> _Collected data_:
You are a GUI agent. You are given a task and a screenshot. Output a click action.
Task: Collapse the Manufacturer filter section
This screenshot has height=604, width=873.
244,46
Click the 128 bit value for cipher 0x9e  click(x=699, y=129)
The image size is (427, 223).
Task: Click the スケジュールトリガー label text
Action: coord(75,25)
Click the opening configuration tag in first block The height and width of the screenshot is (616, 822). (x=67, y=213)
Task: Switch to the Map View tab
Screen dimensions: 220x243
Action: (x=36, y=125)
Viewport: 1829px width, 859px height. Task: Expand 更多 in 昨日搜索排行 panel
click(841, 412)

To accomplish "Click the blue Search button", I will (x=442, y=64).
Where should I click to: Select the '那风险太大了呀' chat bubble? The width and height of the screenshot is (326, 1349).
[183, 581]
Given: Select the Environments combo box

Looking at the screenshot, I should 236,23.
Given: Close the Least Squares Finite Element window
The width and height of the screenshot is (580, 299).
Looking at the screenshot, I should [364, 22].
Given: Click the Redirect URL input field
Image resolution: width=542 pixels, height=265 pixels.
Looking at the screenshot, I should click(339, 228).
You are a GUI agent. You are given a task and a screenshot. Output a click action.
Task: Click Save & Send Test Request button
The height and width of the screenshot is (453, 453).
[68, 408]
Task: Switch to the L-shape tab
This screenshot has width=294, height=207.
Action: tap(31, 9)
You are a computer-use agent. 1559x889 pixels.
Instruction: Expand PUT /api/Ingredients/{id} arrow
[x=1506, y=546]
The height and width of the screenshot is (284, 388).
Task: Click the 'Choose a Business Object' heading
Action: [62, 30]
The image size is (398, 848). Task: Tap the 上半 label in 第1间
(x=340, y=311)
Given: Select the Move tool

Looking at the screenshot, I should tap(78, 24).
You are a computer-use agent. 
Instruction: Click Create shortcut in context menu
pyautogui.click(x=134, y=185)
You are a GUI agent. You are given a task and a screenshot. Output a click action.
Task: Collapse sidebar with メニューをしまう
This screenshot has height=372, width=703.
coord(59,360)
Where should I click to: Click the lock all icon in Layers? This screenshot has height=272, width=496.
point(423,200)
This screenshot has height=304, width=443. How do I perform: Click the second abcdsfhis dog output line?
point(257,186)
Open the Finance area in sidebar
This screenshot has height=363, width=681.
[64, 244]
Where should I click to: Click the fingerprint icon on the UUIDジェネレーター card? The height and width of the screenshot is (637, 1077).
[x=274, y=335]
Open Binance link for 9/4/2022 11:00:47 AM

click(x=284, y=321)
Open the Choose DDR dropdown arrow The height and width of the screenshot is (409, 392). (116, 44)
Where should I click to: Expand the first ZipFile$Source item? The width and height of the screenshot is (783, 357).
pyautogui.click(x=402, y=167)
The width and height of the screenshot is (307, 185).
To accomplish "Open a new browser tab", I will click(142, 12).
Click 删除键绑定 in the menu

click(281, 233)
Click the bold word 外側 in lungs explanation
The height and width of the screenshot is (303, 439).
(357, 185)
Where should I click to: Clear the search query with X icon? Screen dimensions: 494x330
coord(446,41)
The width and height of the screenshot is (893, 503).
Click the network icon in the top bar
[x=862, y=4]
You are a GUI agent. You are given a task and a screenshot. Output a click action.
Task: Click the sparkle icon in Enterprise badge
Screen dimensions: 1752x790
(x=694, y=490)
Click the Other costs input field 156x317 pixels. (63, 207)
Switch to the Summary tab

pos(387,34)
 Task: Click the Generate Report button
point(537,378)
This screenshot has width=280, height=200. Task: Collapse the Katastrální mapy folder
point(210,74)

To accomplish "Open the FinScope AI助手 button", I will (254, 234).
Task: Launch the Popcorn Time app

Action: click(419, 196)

> _Directions_:
Could you output every entry above exactly as it stands?

> _Answer to this exercise_:
You are a GUI agent. You are given a task and a screenshot. Output a click action.
Task: Collapse the Manufacturer filter section
This screenshot has height=604, width=873.
244,46
Click the 128 bit value for cipher 0x9e  click(x=699, y=129)
The image size is (427, 223).
Task: Click the スケジュールトリガー label text
Action: coord(75,25)
Click the opening configuration tag in first block The height and width of the screenshot is (616, 822). (x=67, y=213)
Task: Switch to the Map View tab
Screen dimensions: 220x243
Action: (x=36, y=125)
Viewport: 1829px width, 859px height. Task: Expand 更多 in 昨日搜索排行 panel
click(841, 412)

To accomplish "Click the blue Search button", I will (x=442, y=64).
Where should I click to: Select the '那风险太大了呀' chat bubble? The width and height of the screenshot is (326, 1349).
[183, 581]
Given: Select the Environments combo box

Looking at the screenshot, I should 236,23.
Given: Close the Least Squares Finite Element window
The width and height of the screenshot is (580, 299).
Looking at the screenshot, I should [364, 22].
Given: Click the Redirect URL input field
Image resolution: width=542 pixels, height=265 pixels.
Looking at the screenshot, I should click(339, 228).
You are a GUI agent. You are given a task and a screenshot. Output a click action.
Task: Click Save & Send Test Request button
The height and width of the screenshot is (453, 453).
[68, 408]
Task: Switch to the L-shape tab
This screenshot has width=294, height=207.
Action: tap(31, 9)
You are a computer-use agent. 1559x889 pixels.
Instruction: Expand PUT /api/Ingredients/{id} arrow
[x=1506, y=546]
The height and width of the screenshot is (284, 388).
Task: Click the 'Choose a Business Object' heading
Action: [62, 30]
The image size is (398, 848). Task: Tap the 上半 label in 第1间
(x=340, y=311)
Given: Select the Move tool

Looking at the screenshot, I should tap(78, 24).
You are a computer-use agent. 
Instruction: Click Create shortcut in context menu
pyautogui.click(x=134, y=185)
You are a GUI agent. You are given a task and a screenshot. Output a click action.
Task: Collapse sidebar with メニューをしまう
This screenshot has height=372, width=703.
coord(59,360)
Where should I click to: Click the lock all icon in Layers? This screenshot has height=272, width=496.
point(423,200)
This screenshot has height=304, width=443. How do I perform: Click the second abcdsfhis dog output line?
point(257,186)
Open the Finance area in sidebar
This screenshot has height=363, width=681.
[64, 244]
Where should I click to: Click the fingerprint icon on the UUIDジェネレーター card? The height and width of the screenshot is (637, 1077).
[x=274, y=335]
Open Binance link for 9/4/2022 11:00:47 AM

click(x=284, y=321)
Open the Choose DDR dropdown arrow The height and width of the screenshot is (409, 392). (116, 44)
Where should I click to: Expand the first ZipFile$Source item? The width and height of the screenshot is (783, 357).
pyautogui.click(x=402, y=167)
The width and height of the screenshot is (307, 185).
To accomplish "Open a new browser tab", I will click(142, 12).
Click 删除键绑定 in the menu

click(281, 233)
Click the bold word 外側 in lungs explanation
The height and width of the screenshot is (303, 439).
(357, 185)
Where should I click to: Clear the search query with X icon? Screen dimensions: 494x330
coord(446,41)
The width and height of the screenshot is (893, 503).
Click the network icon in the top bar
[x=862, y=4]
You are a GUI agent. You are given a task and a screenshot. Output a click action.
Task: Click the sparkle icon in Enterprise badge
Screen dimensions: 1752x790
(x=694, y=490)
Click the Other costs input field 156x317 pixels. (63, 207)
Switch to the Summary tab

pos(387,34)
 Task: Click the Generate Report button
point(537,378)
This screenshot has width=280, height=200. Task: Collapse the Katastrální mapy folder
point(210,74)

To accomplish "Open the FinScope AI助手 button", I will (254, 234).
Task: Launch the Popcorn Time app

Action: click(419, 196)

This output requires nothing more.